Humans have been an urban species for at least 7,000 years, since the days of Jericho and Eridu. Ancient cities were relatively small: walled enclosures surrounded by fields and pastures. Today, of course, our cities are huge conglomerations of asphalt, concrete, metal, brick, and glass sometimes sprawling to the horizon. Greater Tokyo, for example, covers about 12,000 square miles. More than half of humanity now lives in cities, and most of those reside in mega-cities containing millions of people; by 2050 that number is expected to reach 70 percent.
photo illustration Lilli Keinaenen
We usually think of cities as uniquely human environs, the crucibles of our culture and the breeding ground of our technologies. But we’re not alone in our homes. Other creatures have found ways to live among us. The wild has managed to sneak into even the most constructed landscapes. My own city, London, is a perfect example.
During the last two millennia, London has transformed from a few farmers to a massive urban area of 8 million people. All those people in one place create a unique ecosystem, an island of concrete with its own microclimate (up to 5°C warmer than the surrounding countryside on summer nights) and specific ecological niches for some species to thrive. Look closely, and you can witness the push and pull between humans and other species acted out in the microcosm of London’s streets, gardens, and waterways.
Let’s start with flora. Many of the plants that dominate the scenery here aren’t native to the area. Two thousand years ago, London rocket arrived with the Romans, then hung on as a rarity, proliferating in long, dry summers like the one before the Great Fire of London in 1666. Today it is proliferating again, likely due in part to climate change; variation in the color of rocket flowers suggests that new arrivals or subspecies are augmenting the existing population. Another nonnative, the tree-of-heaven, is planted throughout London with a frequency that rivals the famously pollution-resistant London plane. Brought in from China, the tree-of-heaven was previously well-behaved, but during the last 20 years it has begun to throw up seedling after seedling, developing the invasive behavior it shows in warmer climes.
Insects, too, have adapted to our built environments, often helped along by our incessant human commerce. The black vine weevil was likely another Roman import; other vine weevils such as the southern green shield bug and the unpopular harlequin ladybird have all arrived since 2000. Experts blame changes in the horticultural industry – lower trade barriers mean many more seedlings coming in from Southern European nurseries.

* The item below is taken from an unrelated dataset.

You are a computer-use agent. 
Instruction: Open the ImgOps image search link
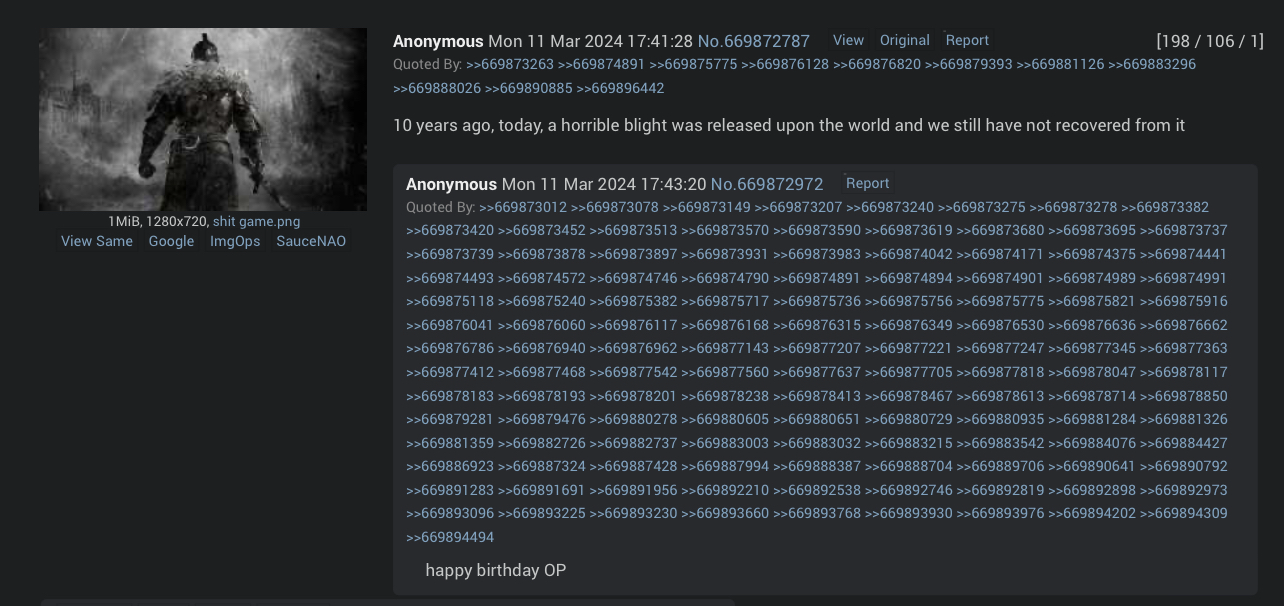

Six years ago, curators at London’s Natural History Museum discovered a new insect species in their own garden. Entomologists figure that the rice-sized, red and black insect is a version of an insect common on the European continent, Arocatus roeseli, which has evolved to live on London’s plane trees. “‘I don’t expect to find a new species in the gardens of a museum,” the museum’s collections manager told the Daily Mail. “Deep inside a tropical rainforest yes, but not in central London.”

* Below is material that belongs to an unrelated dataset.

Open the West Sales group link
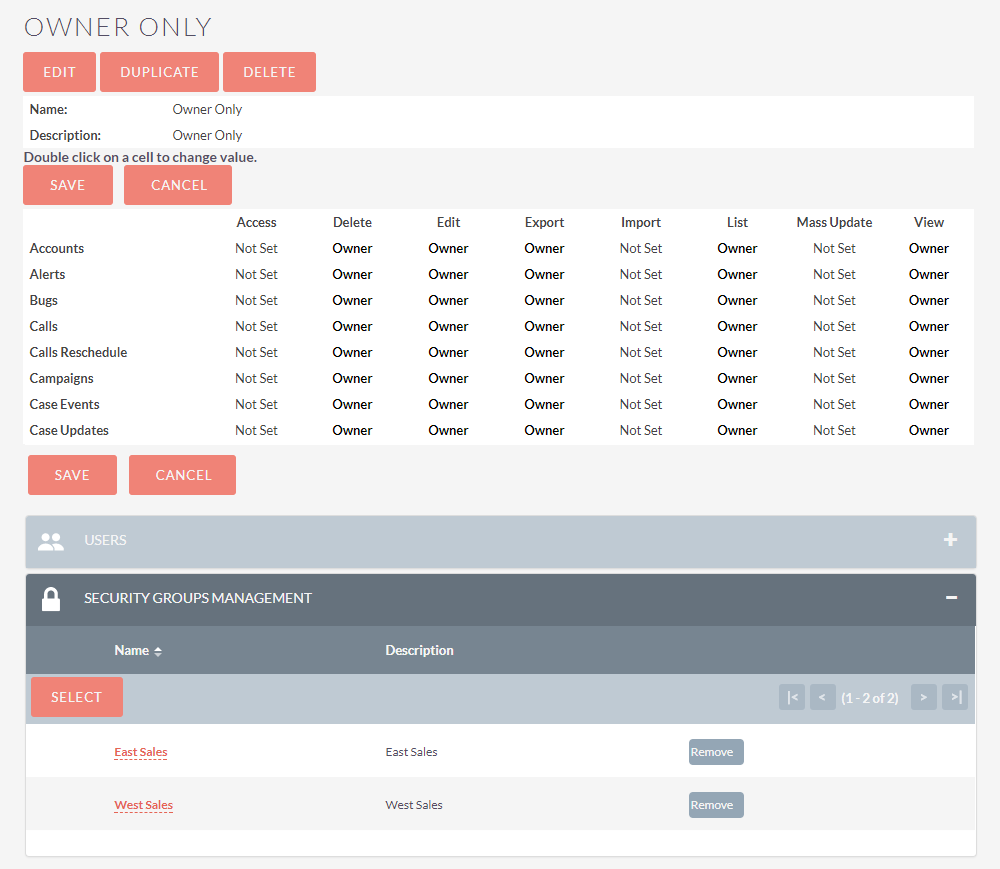Viewport: 1000px width, 869px height. pos(143,805)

Human behavior also affects the fortunes of native plants and animals. Wall ferns have been recorded in London since 1771, but they nearly disappeared as coal fumes neutralized the lime mortar they grow on. After the Clean Air Act of 1956 banned coal burning in London, the ferns gradually re-established themselves; during the last 20 years their population has exploded. Long-absent lichens have also returned thanks to decreases in sulfur emissions. Cleaner air also means that bats and insectivore birds are doing better as insect life increases.
Some birds and animals have discovered that city living might be easier and more convenient than scraping out an existence in the wild. Foxes, finding the countryside precarious, have moved into London, where half-eaten burgers in bins are plentiful and predators are few. Cormorants find the pickings richer in the increasingly clean Thames than in the fished-out North Sea, and are now a regular sight on dilapidated river pilings. Common terns are another beneficiary of the push for cleaner water. Some now-common birds are newcomers. Beginning with a single flock in West London, ring-necked parakeets have moved into parks across London. No one knows quite how they came to be here; one theory blames Jimi Hendrix for releasing a pair in Carnaby Street in the 1960s.
The fast life of the big city has also changed birds’ songs. Research has found birds changing the pitch, speed, and volume of their calls to make themselves heard against the urban roar. Slower songs may echo less, and so be more distinct. Birds are especially adept at making the most of the different spaces available in urban areas; nests on traffic lights are not uncommon. And despite extensive anti-pigeon netting, every bridge in the city seems to have its complement of pigeons perching and nesting. Birds are also resourceful about using our trash to build their homes; my local coots use plastic scraps in their nests.
Just like cities themselves, wildlife reinvents itself, doing whatever it must to survive and thrive. I find this a hopeful thought. Life persists, even in those places that we have made seemingly uninhabitable for other creatures. We have built our cities for ourselves, but they don’t belong to us alone.